# Mac et téléviseur LOEWE



## Fleur Mathieu (5 Août 2009)

Bonjour
Je viens d'acheter un iMac. Paralèllement j'ai un téléviseur Loewe Connect qui permet normalement de consulter les photos, films et musiques sur mon iMac via une connection WI-FI. Tout a l'air correctement paramètré mais ça ne marche pas. Le Mac n'arrive pas à trouver la connexion. Qq'un a-t-il une idée?
Merci d'avance

Fleur


----------



## pickwick (5 Août 2009)

C'est pas bien clair !
Tu as une connexion Wifi de type airport pour aller sur internet avec ton imac ? elle marche ?
Est ce que ta box ou ton routeur sont paramétrés pour permettre un partage de la connexion internet ?
Ce n'est pas forcément le cas par défaut pour les Live Box d'Orange. Regarde de ce coté là et pour les solutions il y a plein de posts sur ce forum.


----------



## Kobalt_67 (19 Août 2009)

Bonjour,

Pour partager les fichiers multimédia depuis un Mac vers un Loewe Connect il faut utiliser un logiciel qui fera le partage en protocole UPnP AV (et non depuis les partages "habituels" soit dans iTunes soit dans le Panneau de Préférences).
^^^^^^^^^^^^^^^^
Consigne A:
Mettez dans un tableau Markdown à deux colonnes, « N° » pour le numéro de rang et « Ligne » pour la ligne elle-même, tout ce qui va dans les entrées de la ligne contenant "GemmaMassey (116, 2242)" jusqu'à la fin des entrées, sans les lignes vides.
^^^^^^^^^^^^^^^^
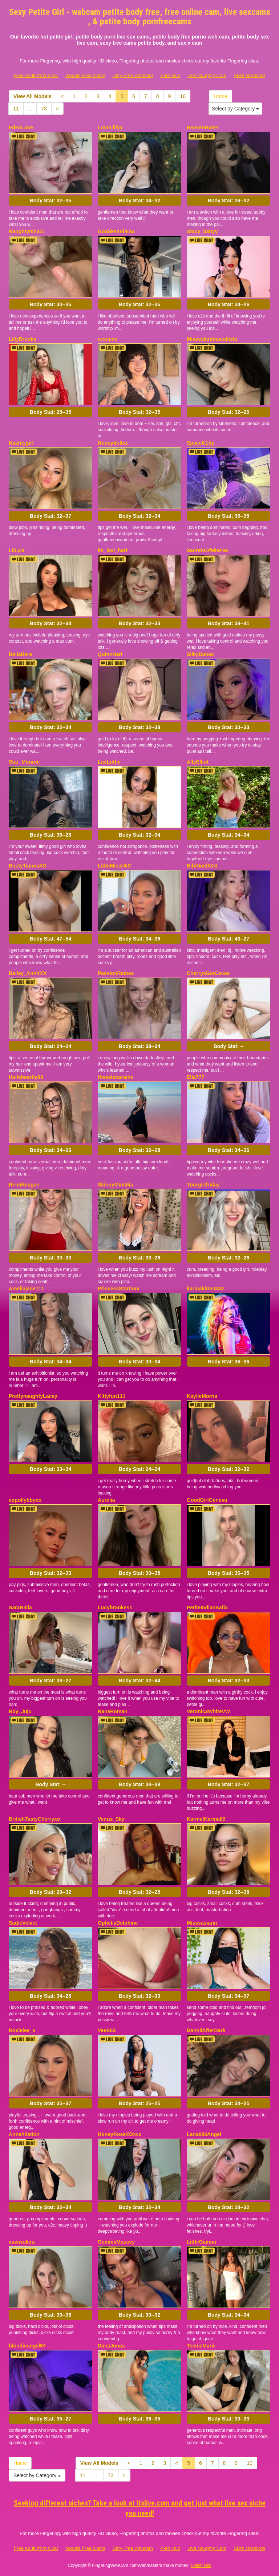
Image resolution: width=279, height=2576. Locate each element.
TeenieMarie (201, 2346)
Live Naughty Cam (206, 75)
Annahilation (24, 2134)
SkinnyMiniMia (115, 1185)
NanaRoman (113, 1711)
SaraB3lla (20, 1607)
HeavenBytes (203, 127)
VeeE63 (107, 2030)
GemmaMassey (116, 2242)
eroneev (107, 339)
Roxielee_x (22, 2030)
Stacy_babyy (202, 231)
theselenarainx (115, 1077)
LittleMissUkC (115, 866)
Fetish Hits (201, 2565)
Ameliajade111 (26, 1288)
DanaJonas (111, 2346)
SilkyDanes (200, 654)
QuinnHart (110, 654)
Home (220, 96)
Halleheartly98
^^^^^^^^^^^^^^^^
Consigne B:
Recopiez le fil sur le Mac et le téléviseur Loewe de "C'est pas bien" jusqu'à "(19 Août 2009)", en remplaçant "Live Box" par "Freebox".

Réponse A:
| N° | Ligne |
|---|---|
| 1 | GemmaMassey (116, 2242) |
| 2 | eroneev (107, 339) |
| 3 | Roxielee_x (22, 2030) |
| 4 | Stacy_babyy (202, 231) |
| 5 | theselenarainx (115, 1077) |
| 6 | LittleMissUkC (115, 866) |
| 7 | Fetish Hits (201, 2565) |
| 8 | Ameliajade111 (26, 1288) |
| 9 | DanaJonas (111, 2346) |
| 10 | SilkyDanes (200, 654) |
| 11 | QuinnHart (110, 654) |
| 12 | Home (220, 96) |
| 13 | Halleheartly98 |

Réponse B:
C'est pas bien clair !
Tu as une connexion Wifi de type airport pour aller sur internet avec ton imac ? elle marche ?
Est ce que ta box ou ton routeur sont paramétrés pour permettre un partage de la connexion internet ?
Ce n'est pas forcément le cas par défaut pour les Freebox d'Orange. Regarde de ce coté là et pour les solutions il y a plein de posts sur ce forum.


----------



## Kobalt_67 (19 Août 2009)